**Problem to work on**: Rewrite the following items with "blue pencil" replaced by "red trash icon" and everything else left unchanged. Omit the pictures from your output.

— BEGIN Supplied records —

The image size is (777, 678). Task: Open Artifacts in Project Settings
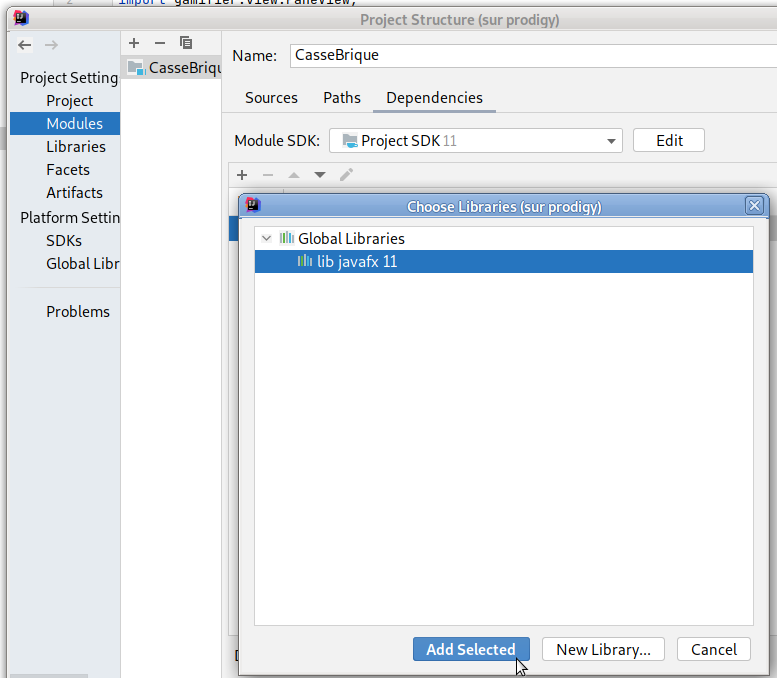click(74, 193)
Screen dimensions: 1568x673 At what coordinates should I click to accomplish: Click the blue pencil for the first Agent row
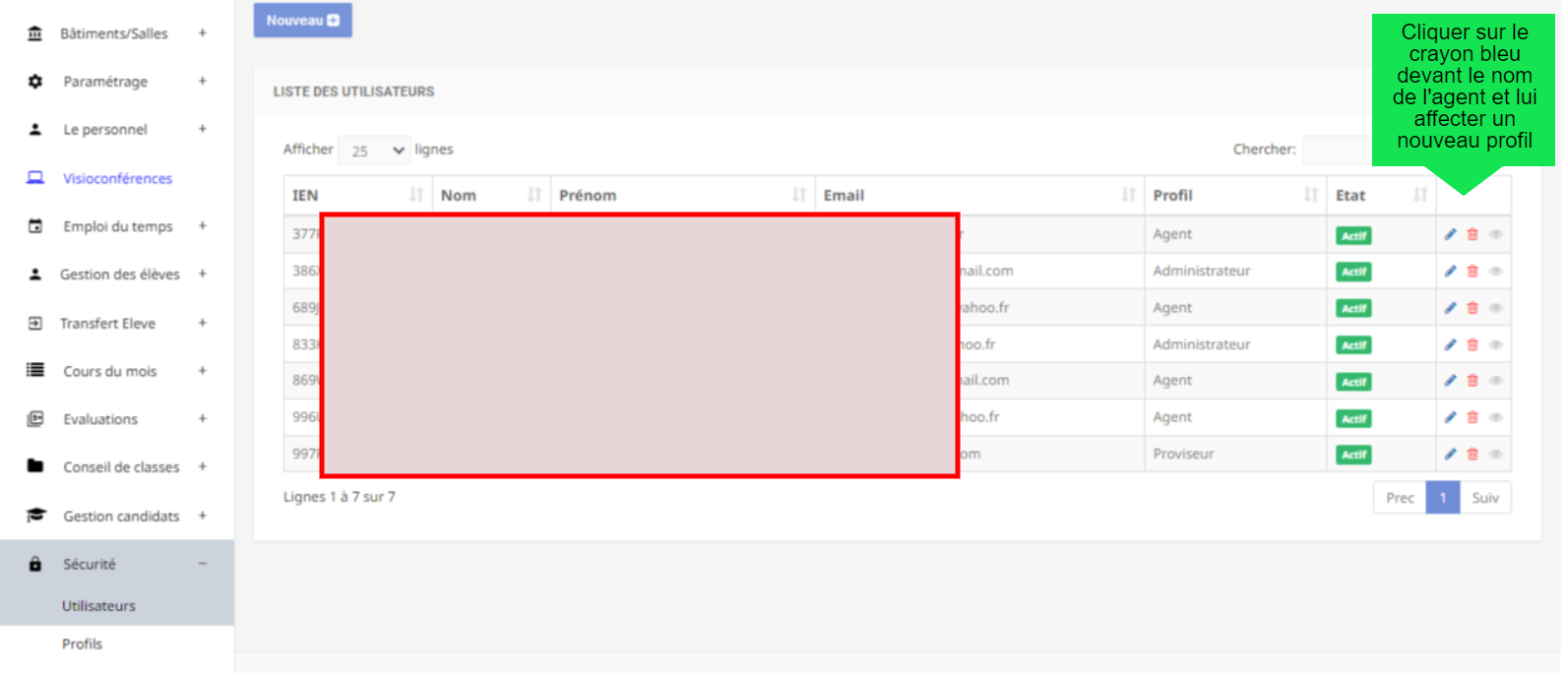click(x=1450, y=234)
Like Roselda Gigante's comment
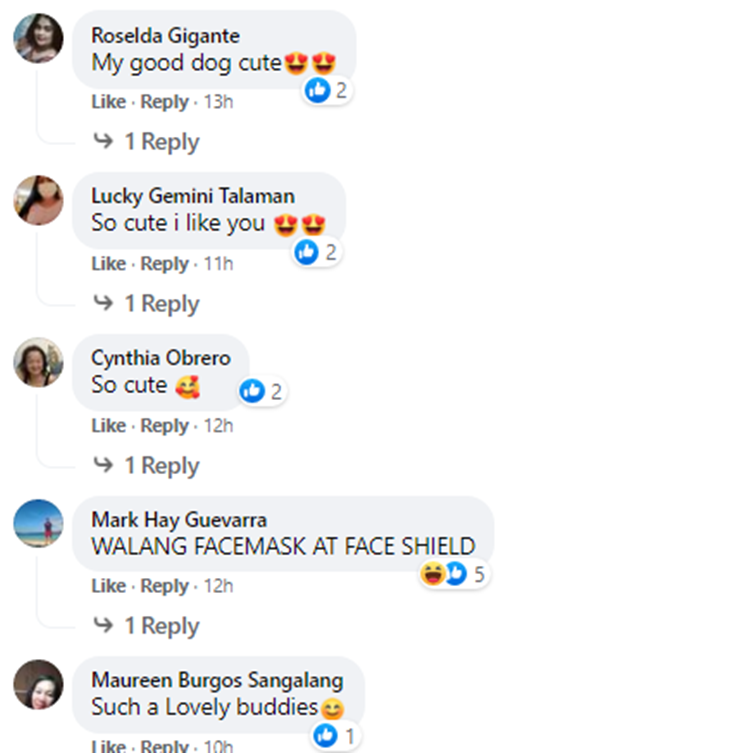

— END Supplied records —

**Full answer**:
The image size is (777, 678). Task: Open Artifacts in Project Settings
click(74, 193)
Screen dimensions: 1568x673 At what coordinates should I click to accomplish: Click the red trash icon for the first Agent row
click(x=1450, y=234)
Like Roselda Gigante's comment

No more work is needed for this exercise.